Some legislative conservatives have called Boise State University's diversity and inclusion efforts not "the Idaho way," but at the fifth-annual Diversity & Inclusion Conference on campus, those efforts were painted as a solution, not the problem.

"Diversity is not a problem: People are the problem," said keynote speaker and consultant Risha Grant in her speech.

The conference, which took place on Oct. 8, offered the latest in issues relating to the topics of race, gender, mental health and respectful workplaces—and how conversations surrounding those topics can strengthen communities. Grant spoke on inclusivity and welcoming differences, sharing her personal experiences with discrimination and working through her own biases.

The event took place in the shadow of controversy. In recent months, some Idaho legislative Republicans have raised concerns about the school's diversity and inclusion efforts, saying they are expensive and contrary to Idaho values. Those efforts include the Black and Rainbow graduations, the Pow Wow and fellowships for minority students. After learning the university has gender-neutral restrooms supplied with feminine hygiene products, two legislators said they'd to defund like Boise State.

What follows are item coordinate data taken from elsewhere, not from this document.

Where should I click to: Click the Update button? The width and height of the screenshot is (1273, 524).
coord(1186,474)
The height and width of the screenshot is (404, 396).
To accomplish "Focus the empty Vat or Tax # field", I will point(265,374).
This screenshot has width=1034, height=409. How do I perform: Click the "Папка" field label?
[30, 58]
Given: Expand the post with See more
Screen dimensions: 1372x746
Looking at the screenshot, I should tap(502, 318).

For Boise State Student Diversity and Inclusion Director Francisco Salinas, the sturm und drang is proof of the importance of the university's programs, many of which are funded with grant money.

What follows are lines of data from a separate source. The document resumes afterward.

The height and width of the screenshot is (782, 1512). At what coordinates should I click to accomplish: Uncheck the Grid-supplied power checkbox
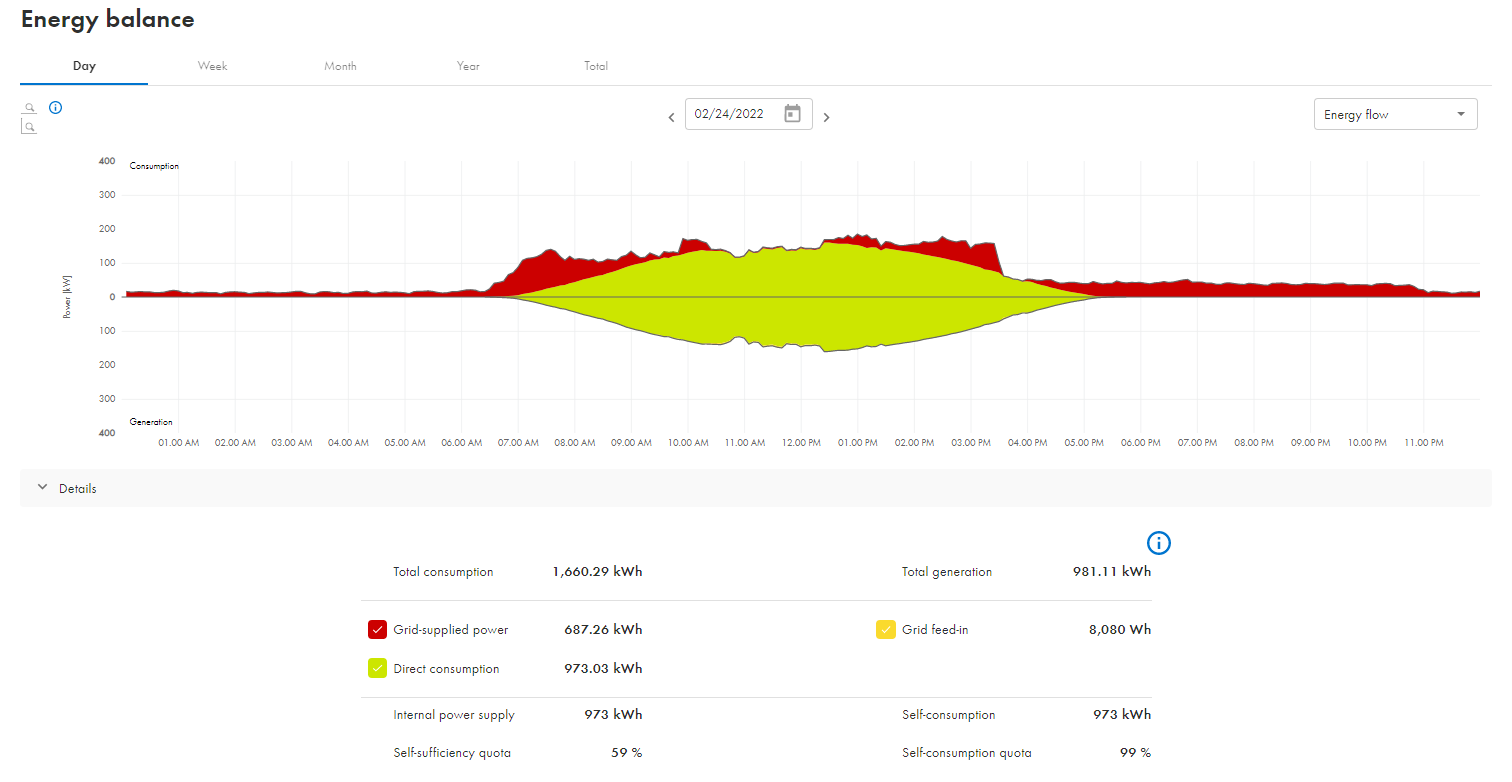tap(377, 630)
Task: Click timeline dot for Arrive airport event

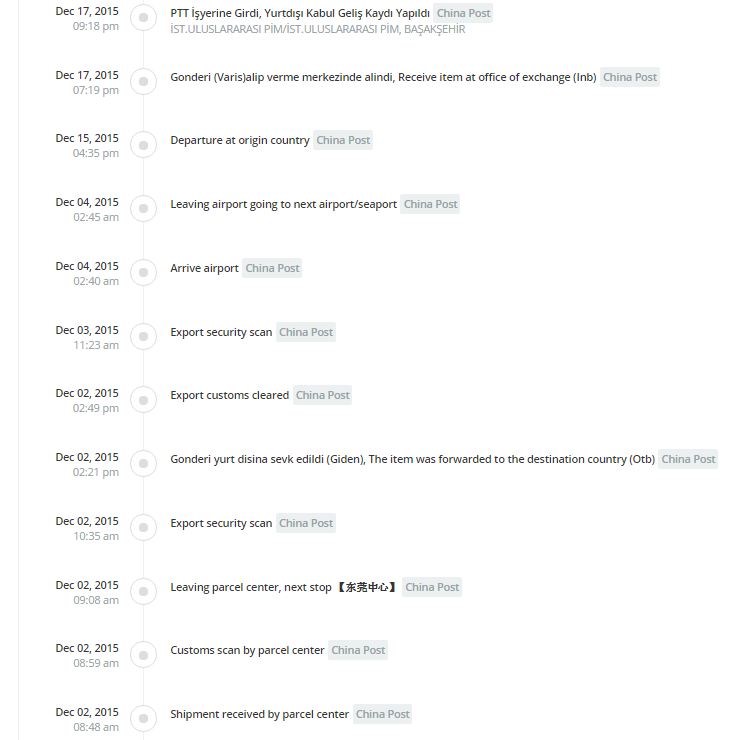Action: pos(143,273)
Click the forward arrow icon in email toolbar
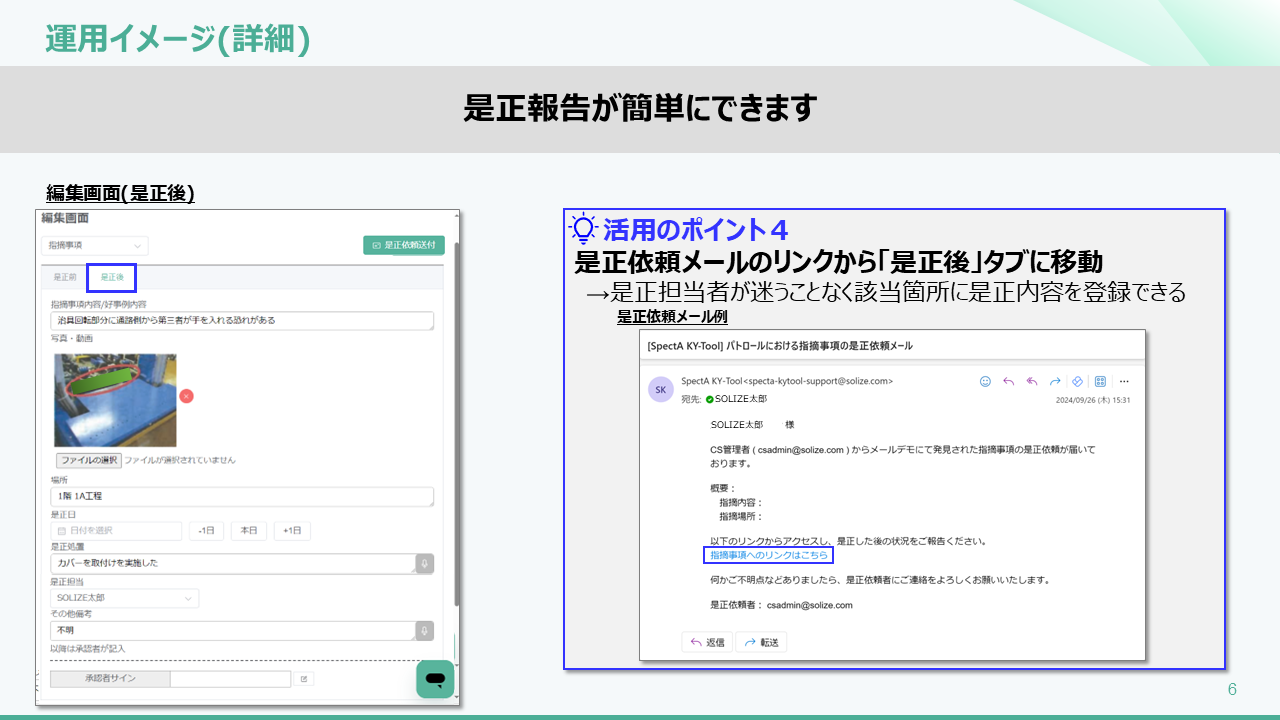The width and height of the screenshot is (1280, 720). click(x=1054, y=381)
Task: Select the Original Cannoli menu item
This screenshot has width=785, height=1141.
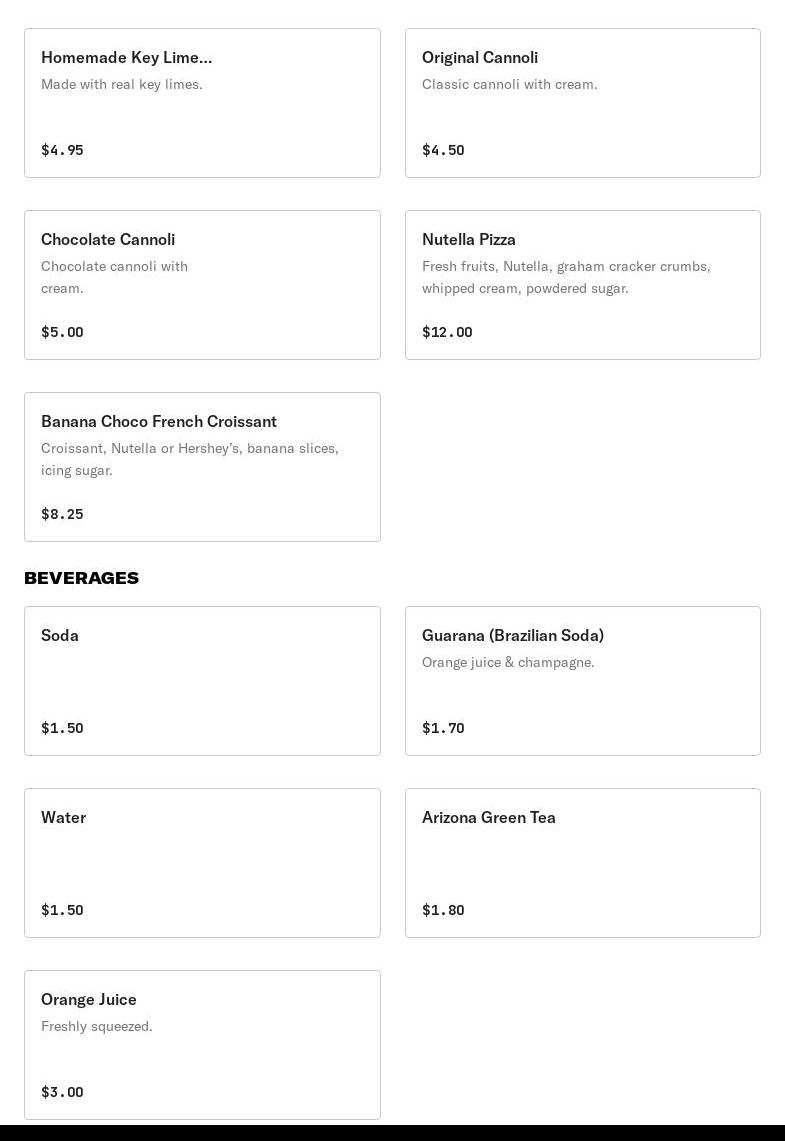Action: (x=582, y=103)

"The context has been different every year. I think this particular context has really put in pretty stark belief how important this discussion is for our future that Idaho wants to choose,” said Salinas. “The fact of the matter is, we all have a part in that conversation of what is the 'Idaho way.'"

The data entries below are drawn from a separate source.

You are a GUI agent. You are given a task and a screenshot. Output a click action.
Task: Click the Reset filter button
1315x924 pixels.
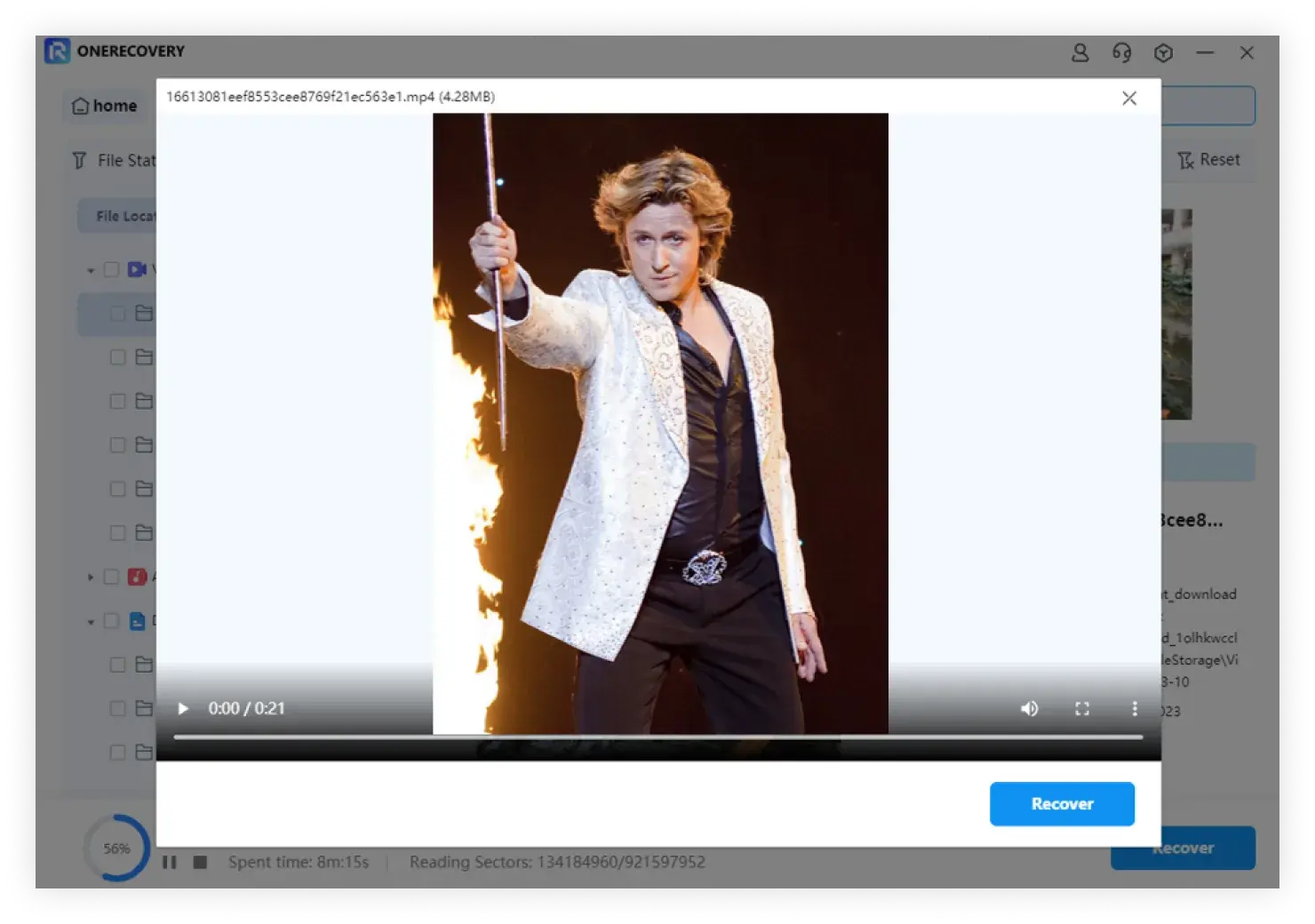tap(1208, 160)
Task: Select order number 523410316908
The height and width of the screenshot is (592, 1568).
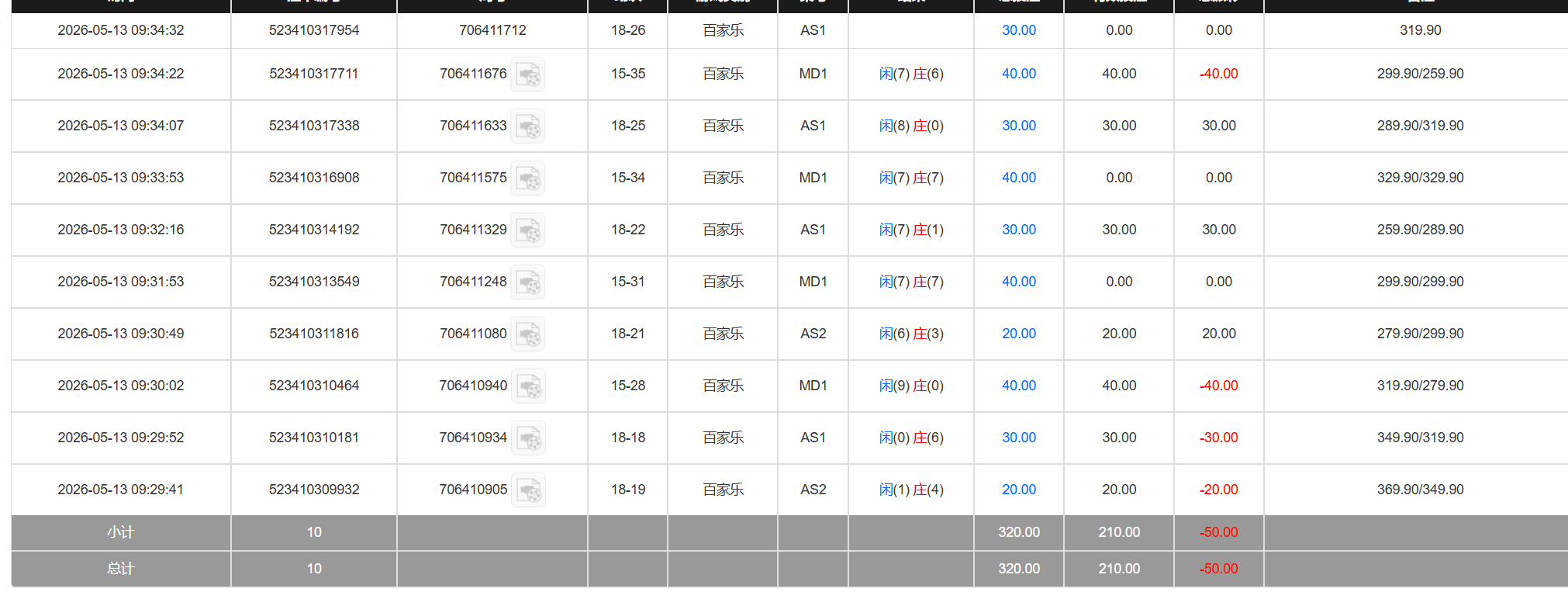Action: coord(314,178)
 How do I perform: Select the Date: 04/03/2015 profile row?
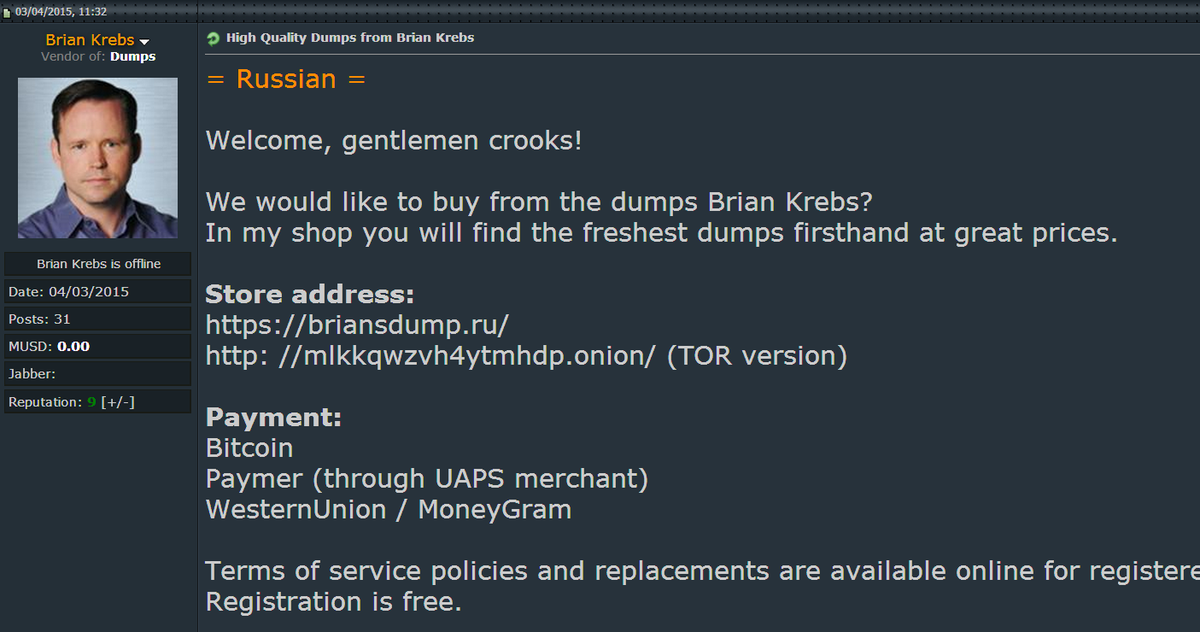pos(98,292)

Speaker and student Hanna Suman of The Inclusive Excellence Student Council at Boise State explained just how important these programs are around campus. She ought to know: the IESC reviews Boise State policies to ensure all voices are heard in decision-making.

“Without these programs, Boise State University would be missing out on ideas and viewpoints, which would have a huge negative impact,” said Suman.

Gabrielle Davis, a member of the LGBTQ community at Boise State and member of a Diversity & Inclusion Conference panel, also defended the school's efforts and challenged their critics' view that they run contrary to Idaho values.

"Just because their reality may seem normal, it may not be someone else's reality, Davis said. "Inclusion is more important than diversity."